Calculating Doubling Time of Bacteria in Beaker

[stegz]

1. Homework Statement
A beaker contained 2000 bacteira. one hour later the beaker contained 2500 bacteria. What is the doubling time of the bacteria?


2. Homework Equations
rate = (distance)/(time)
Time to double = .693/((ln(1+r))^t)


3. The Attempt at a Solution
rate = 2500/2000
My biggest problem is trying to find the rate, I used this at first, but think it is giving me the wrong answer. I know how to finish the problem, i just need help finding the rate.
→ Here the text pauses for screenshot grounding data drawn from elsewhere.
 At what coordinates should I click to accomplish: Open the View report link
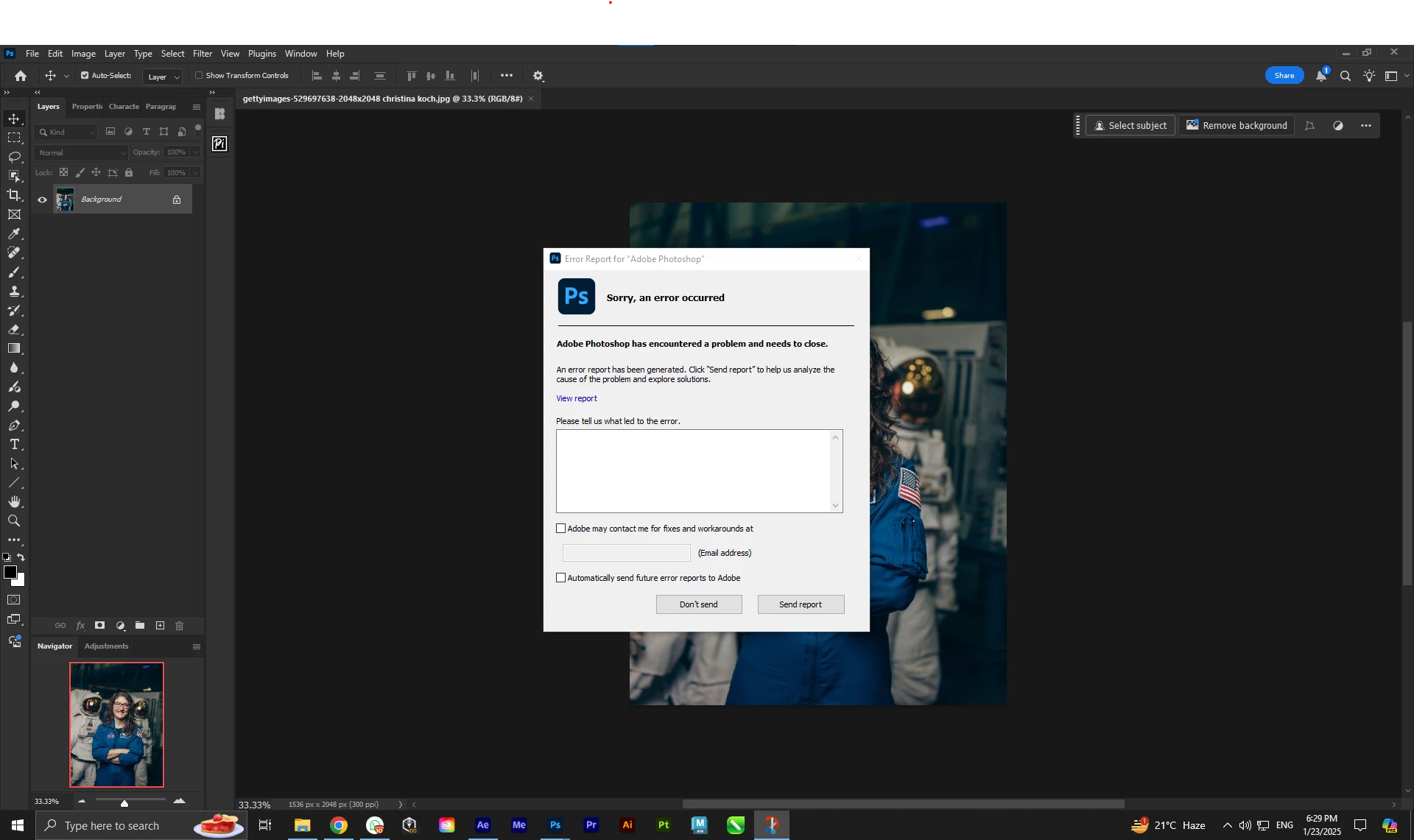tap(577, 398)
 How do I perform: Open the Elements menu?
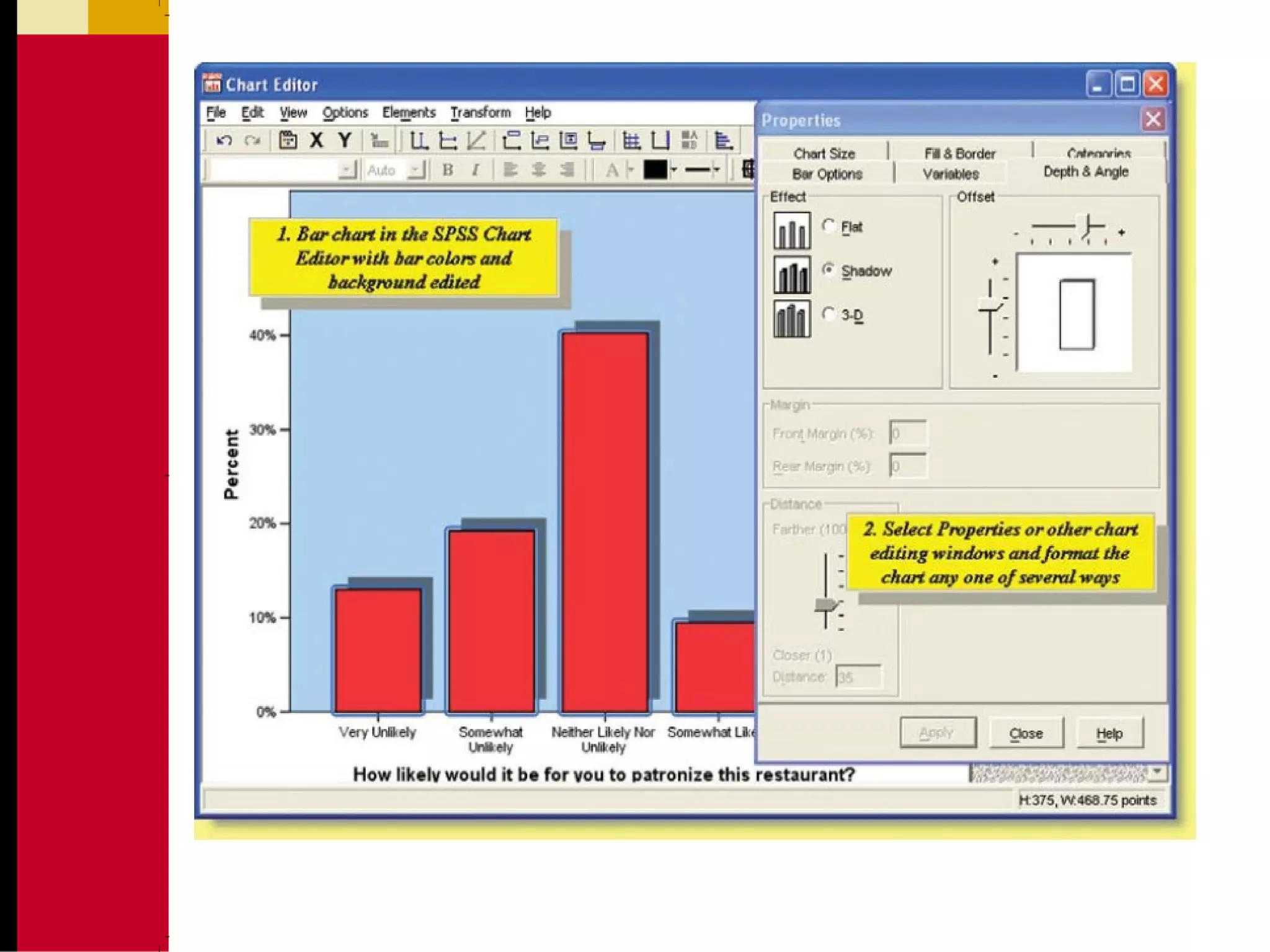point(408,113)
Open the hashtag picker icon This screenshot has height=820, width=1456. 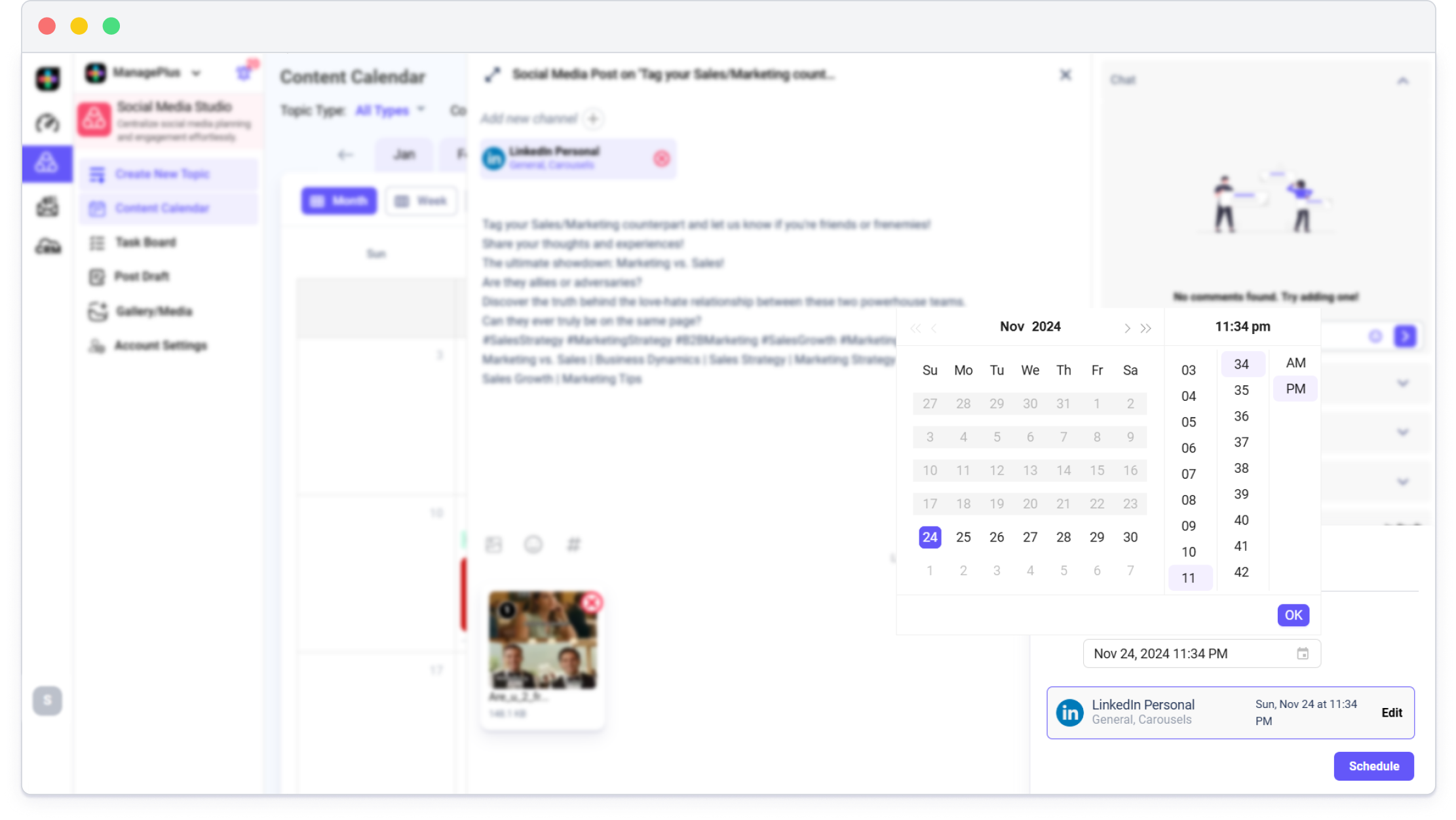573,544
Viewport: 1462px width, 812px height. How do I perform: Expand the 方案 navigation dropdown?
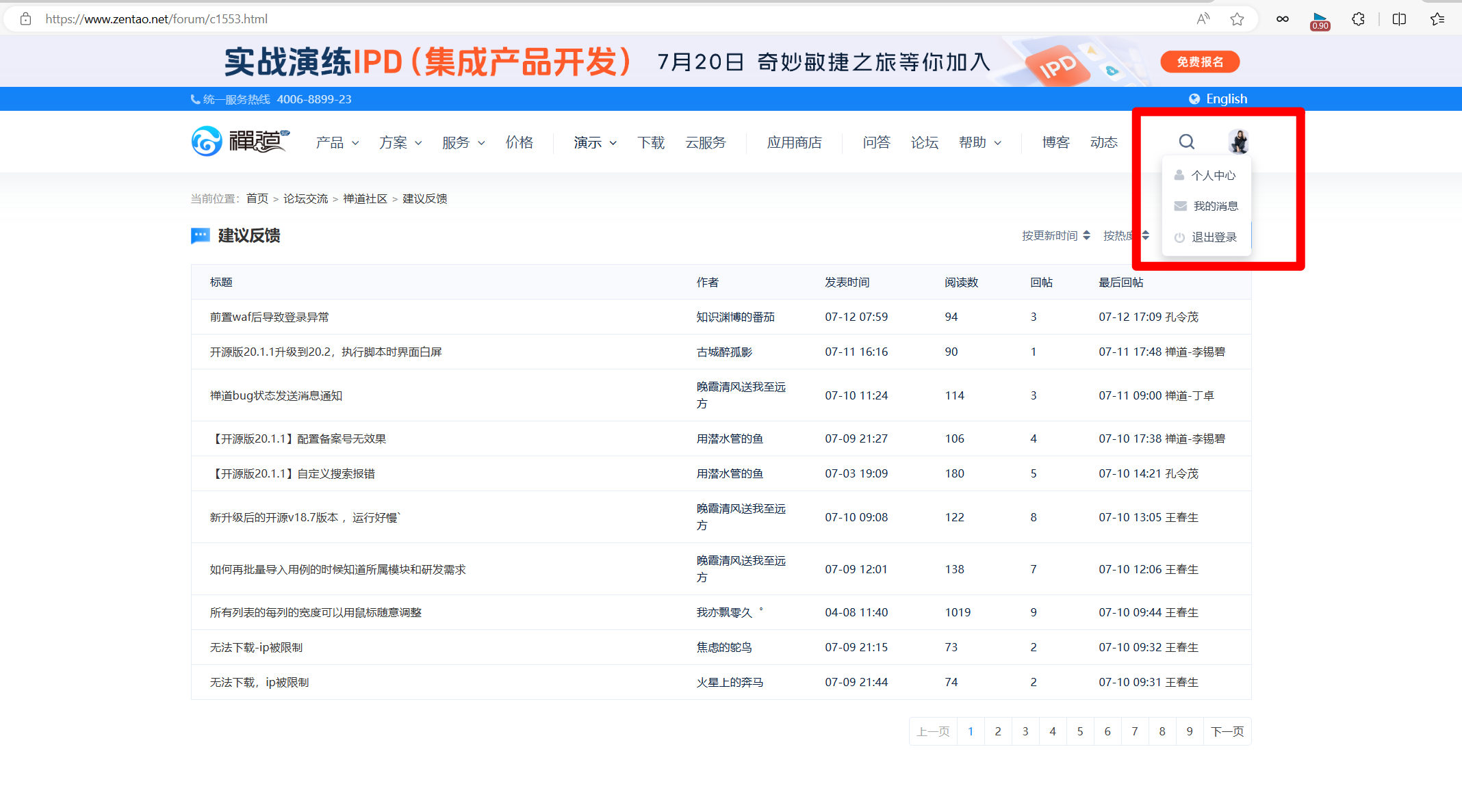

Thanks!

 

[jmarcian]

i would assume exponential growth rate here... use:

P=Ae^(rt)
A is initial quantity, P is quantity at time t, t is time of course, and r is rate

in the first part of the equation they give you enough info to solve for r, (using ln's which i assume you know how to do), now that you know r you have enough information to some for your solution. (it may not look like at first, but just think what happens after the initial population DOUBLES...)



good luck,
jared

 

[HallsofIvy]

"Rate= distance/time"? There is no "distance" here- that's not what "rate" means here!

If the bacteria double in T hours, you multiply by 2 for every "T" in the time: that is, for t hours, you multiply by 2 t/T times: $B(t)= B_0 2^{t/T}$. you are told that B(0)= 2000 and B(1)= 2500. That gives you two equations to solve for $B_0$ and T.